# EPA Carbon Monoxide AQI Analysis

## Introduction

In this notebook, I will take a deeper look at air quality data from the Environmental Protection Agency (EPA), building on my previous analysis of the Air Quality Index (AQI). You can explore my earlier work here:

 - [GitHub](https://github.com/Cyberoctane29/EPA-Air-Quality-AQI-Analysis): https://github.com/Cyberoctane29/EPA-Air-Quality-AQI-Analysis
 - [Kaggle](https://www.kaggle.com/code/saswatsethda/epa-air-quality-aqi-analysis): https://www.kaggle.com/code/saswatsethda/epa-air-quality-aqi-analysis
 
While my previous project focused on basic statistical analysis, exploratory data analysis (EDA), and data structures, this notebook expands on that foundation by incorporating statistical methods, probability analysis, outlier detection, sampling techniques, and hypothesis testing. The primary focus is on carbon monoxide levels and their impact on air pollution and public health.
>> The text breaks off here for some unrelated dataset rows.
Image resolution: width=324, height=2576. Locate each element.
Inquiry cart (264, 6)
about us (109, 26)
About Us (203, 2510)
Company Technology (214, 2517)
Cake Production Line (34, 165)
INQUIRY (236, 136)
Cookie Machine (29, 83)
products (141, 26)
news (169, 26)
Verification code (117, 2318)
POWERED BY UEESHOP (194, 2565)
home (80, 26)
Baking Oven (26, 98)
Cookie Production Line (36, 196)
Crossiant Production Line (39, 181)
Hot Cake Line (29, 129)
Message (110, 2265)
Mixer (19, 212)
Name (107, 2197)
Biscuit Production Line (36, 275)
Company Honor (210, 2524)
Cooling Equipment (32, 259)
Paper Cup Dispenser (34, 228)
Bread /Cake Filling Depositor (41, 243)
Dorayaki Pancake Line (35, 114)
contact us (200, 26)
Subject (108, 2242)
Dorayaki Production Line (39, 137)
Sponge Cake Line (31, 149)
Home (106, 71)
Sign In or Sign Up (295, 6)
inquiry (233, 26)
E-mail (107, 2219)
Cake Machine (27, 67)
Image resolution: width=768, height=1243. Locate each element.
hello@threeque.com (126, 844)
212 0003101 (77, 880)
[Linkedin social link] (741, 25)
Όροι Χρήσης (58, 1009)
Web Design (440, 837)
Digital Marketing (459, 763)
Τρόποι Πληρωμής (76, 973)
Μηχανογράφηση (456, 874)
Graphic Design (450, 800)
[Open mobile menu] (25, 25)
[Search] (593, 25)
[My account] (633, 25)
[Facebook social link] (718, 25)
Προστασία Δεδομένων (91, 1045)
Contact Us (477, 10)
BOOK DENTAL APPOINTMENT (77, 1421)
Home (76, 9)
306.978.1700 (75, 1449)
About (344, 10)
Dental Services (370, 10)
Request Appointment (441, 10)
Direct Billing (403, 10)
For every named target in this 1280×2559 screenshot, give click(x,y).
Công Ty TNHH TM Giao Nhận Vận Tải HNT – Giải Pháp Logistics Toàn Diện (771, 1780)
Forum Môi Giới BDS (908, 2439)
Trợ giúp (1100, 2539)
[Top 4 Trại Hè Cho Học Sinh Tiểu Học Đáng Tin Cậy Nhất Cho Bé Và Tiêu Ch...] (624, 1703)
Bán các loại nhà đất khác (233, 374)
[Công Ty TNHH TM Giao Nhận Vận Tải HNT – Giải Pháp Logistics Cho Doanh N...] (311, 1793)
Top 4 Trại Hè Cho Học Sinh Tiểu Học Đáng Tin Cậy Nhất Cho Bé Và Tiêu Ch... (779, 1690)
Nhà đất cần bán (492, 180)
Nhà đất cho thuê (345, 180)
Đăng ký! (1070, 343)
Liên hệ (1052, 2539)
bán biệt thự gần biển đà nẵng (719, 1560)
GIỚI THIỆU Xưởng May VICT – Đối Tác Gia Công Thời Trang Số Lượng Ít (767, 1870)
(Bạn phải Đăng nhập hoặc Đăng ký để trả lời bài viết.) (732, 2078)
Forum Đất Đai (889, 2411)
As a member of an analytics team for the United States Environmental Protection Agency (EPA), I have been assigned to analyze air quality data with respect to carbon monoxide, a major air pollutant. The dataset includes information from more than 200 monitoring sites across various states, counties, and cities. By applying statistical techniques, I will explore patterns, detect outliers, and conduct hypothesis testing to generate meaningful insights. These findings will help inform environmental policy decisions, identify regions requiring intervention, and assess how air quality trends impact public health strategies.


## **Overview**  

To achieve this, I will:  

- **Perform descriptive statistics** to summarize air quality data across different regions.  
- **Determine probability distributions** that best fit the dataset and analyze the spread of AQI values.  
- **Detect outliers** using z-scores and other statistical techniques.  
- **Apply effective sampling methods** to optimize analysis on large datasets.  
- **Conduct hypothesis tests** to assess differences in AQI across locations, helping guide policy decisions.  
- **Visualize key trends** in air pollution data using graphs and charts to enhance interpretability.  

By carrying out these analyses, I aim to identify **which regions require intervention**, understand **how air quality trends impact public health**, and provide **data-driven insights to support environmental policies**.


## **Dataset Structure**  

### **Air Quality Datasets**  
These datasets contain air quality data collected by the Environmental Protection Agency (EPA), specifically focusing on **carbon monoxide** levels across multiple locations in the United States. The data comes from over 200 monitoring sites, each identified by state, county, city, and local site names. The datasets provide key information for analyzing air pollution trends and their potential public health impacts.

#### **Dataset 1-c4_epa_air_quality.csv: Air Quality Measurements**  
This dataset contains raw air quality data, including:  
- **date_local**: The date when the air quality measurement was recorded.  
- **state_name**: The U.S. state where the air quality was measured.  
- **county_name**: The county where the monitoring site is located.  
- **city_name**: The city (if applicable) where the air quality was recorded.  
- **local_site_name**: The name of the specific monitoring station.  
- **parameter_name**: The pollutant measured, which in this case is carbon monoxide.  
- **units_of_measure**: The unit used for measurement (Parts per million).  
- **arithmetic_mean**: The average concentration of carbon monoxide for the given date and location.  
- **aqi**: The Air Quality Index (AQI) value derived from the carbon monoxide concentration.  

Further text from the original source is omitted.